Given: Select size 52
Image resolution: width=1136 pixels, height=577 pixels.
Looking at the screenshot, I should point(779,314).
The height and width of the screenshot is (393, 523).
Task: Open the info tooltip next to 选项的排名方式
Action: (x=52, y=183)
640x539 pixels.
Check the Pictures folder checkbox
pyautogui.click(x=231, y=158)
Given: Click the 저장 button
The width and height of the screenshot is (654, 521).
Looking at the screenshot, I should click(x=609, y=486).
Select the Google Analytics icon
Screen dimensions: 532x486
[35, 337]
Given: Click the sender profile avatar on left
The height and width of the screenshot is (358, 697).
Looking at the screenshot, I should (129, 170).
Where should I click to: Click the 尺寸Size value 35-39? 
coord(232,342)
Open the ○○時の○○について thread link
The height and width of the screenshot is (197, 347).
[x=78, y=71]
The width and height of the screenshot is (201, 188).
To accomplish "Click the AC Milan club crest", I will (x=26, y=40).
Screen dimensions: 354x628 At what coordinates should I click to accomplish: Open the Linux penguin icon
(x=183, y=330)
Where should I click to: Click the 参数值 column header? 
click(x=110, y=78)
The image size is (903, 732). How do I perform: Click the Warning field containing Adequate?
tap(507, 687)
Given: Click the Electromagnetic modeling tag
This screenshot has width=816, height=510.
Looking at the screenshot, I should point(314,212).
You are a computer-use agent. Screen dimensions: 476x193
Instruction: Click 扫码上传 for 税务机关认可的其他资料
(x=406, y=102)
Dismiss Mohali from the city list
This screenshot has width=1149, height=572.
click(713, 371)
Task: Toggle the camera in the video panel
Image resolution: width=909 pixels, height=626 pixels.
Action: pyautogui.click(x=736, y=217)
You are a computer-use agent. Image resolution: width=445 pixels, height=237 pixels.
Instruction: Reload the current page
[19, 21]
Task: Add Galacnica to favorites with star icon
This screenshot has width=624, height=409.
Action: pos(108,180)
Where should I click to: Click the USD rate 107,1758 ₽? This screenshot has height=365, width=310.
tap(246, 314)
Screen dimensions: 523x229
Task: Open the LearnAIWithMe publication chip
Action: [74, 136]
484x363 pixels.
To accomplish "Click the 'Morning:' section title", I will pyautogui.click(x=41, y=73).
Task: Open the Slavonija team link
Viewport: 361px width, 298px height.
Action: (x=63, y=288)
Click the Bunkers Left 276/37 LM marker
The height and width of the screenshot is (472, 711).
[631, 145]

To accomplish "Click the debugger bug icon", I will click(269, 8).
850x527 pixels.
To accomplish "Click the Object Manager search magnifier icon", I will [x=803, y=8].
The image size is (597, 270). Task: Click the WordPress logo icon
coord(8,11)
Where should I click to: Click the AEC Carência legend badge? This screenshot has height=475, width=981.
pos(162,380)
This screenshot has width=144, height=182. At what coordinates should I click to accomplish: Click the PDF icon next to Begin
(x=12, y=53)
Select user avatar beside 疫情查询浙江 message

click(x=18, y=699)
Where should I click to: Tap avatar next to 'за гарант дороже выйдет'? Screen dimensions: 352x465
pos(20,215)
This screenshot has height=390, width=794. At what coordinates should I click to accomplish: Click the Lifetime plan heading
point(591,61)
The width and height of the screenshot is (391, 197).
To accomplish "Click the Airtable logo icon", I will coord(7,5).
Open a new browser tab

──────

Task item
All of the data above must be set down again exactly.

Result
Given: Select size 52
Image resolution: width=1136 pixels, height=577 pixels.
Looking at the screenshot, I should point(779,314).
The height and width of the screenshot is (393, 523).
Task: Open the info tooltip next to 选项的排名方式
Action: (x=52, y=183)
640x539 pixels.
Check the Pictures folder checkbox
pyautogui.click(x=231, y=158)
Given: Click the 저장 button
The width and height of the screenshot is (654, 521).
Looking at the screenshot, I should click(x=609, y=486).
Select the Google Analytics icon
Screen dimensions: 532x486
[35, 337]
Given: Click the sender profile avatar on left
The height and width of the screenshot is (358, 697).
Looking at the screenshot, I should (129, 170).
Where should I click to: Click the 尺寸Size value 35-39? 
coord(232,342)
Open the ○○時の○○について thread link
The height and width of the screenshot is (197, 347).
[x=78, y=71]
The width and height of the screenshot is (201, 188).
To accomplish "Click the AC Milan club crest", I will (x=26, y=40).
Screen dimensions: 354x628 At what coordinates should I click to accomplish: Open the Linux penguin icon
(x=183, y=330)
Where should I click to: Click the 参数值 column header? 
click(x=110, y=78)
The image size is (903, 732). How do I perform: Click the Warning field containing Adequate?
tap(507, 687)
Given: Click the Electromagnetic modeling tag
This screenshot has width=816, height=510.
Looking at the screenshot, I should point(314,212).
You are a computer-use agent. Screen dimensions: 476x193
Instruction: Click 扫码上传 for 税务机关认可的其他资料
(x=406, y=102)
Dismiss Mohali from the city list
This screenshot has width=1149, height=572.
click(713, 371)
Task: Toggle the camera in the video panel
Image resolution: width=909 pixels, height=626 pixels.
Action: pyautogui.click(x=736, y=217)
You are a computer-use agent. Image resolution: width=445 pixels, height=237 pixels.
Instruction: Reload the current page
[19, 21]
Task: Add Galacnica to favorites with star icon
This screenshot has width=624, height=409.
Action: pos(108,180)
Where should I click to: Click the USD rate 107,1758 ₽? This screenshot has height=365, width=310.
tap(246, 314)
Screen dimensions: 523x229
Task: Open the LearnAIWithMe publication chip
Action: [74, 136]
484x363 pixels.
To accomplish "Click the 'Morning:' section title", I will pyautogui.click(x=41, y=73).
Task: Open the Slavonija team link
Viewport: 361px width, 298px height.
Action: (x=63, y=288)
Click the Bunkers Left 276/37 LM marker
The height and width of the screenshot is (472, 711).
[631, 145]

To accomplish "Click the debugger bug icon", I will click(269, 8).
850x527 pixels.
To accomplish "Click the Object Manager search magnifier icon", I will [x=803, y=8].
The image size is (597, 270). Task: Click the WordPress logo icon
coord(8,11)
Where should I click to: Click the AEC Carência legend badge? This screenshot has height=475, width=981.
pos(162,380)
This screenshot has width=144, height=182. At what coordinates should I click to accomplish: Click the PDF icon next to Begin
(x=12, y=53)
Select user avatar beside 疫情查询浙江 message

click(x=18, y=699)
Where should I click to: Tap avatar next to 'за гарант дороже выйдет'? Screen dimensions: 352x465
pos(20,215)
This screenshot has height=390, width=794. At what coordinates should I click to accomplish: Click the Lifetime plan heading
point(591,61)
The width and height of the screenshot is (391, 197).
To accomplish "Click the Airtable logo icon", I will coord(7,5).
Open a new browser tab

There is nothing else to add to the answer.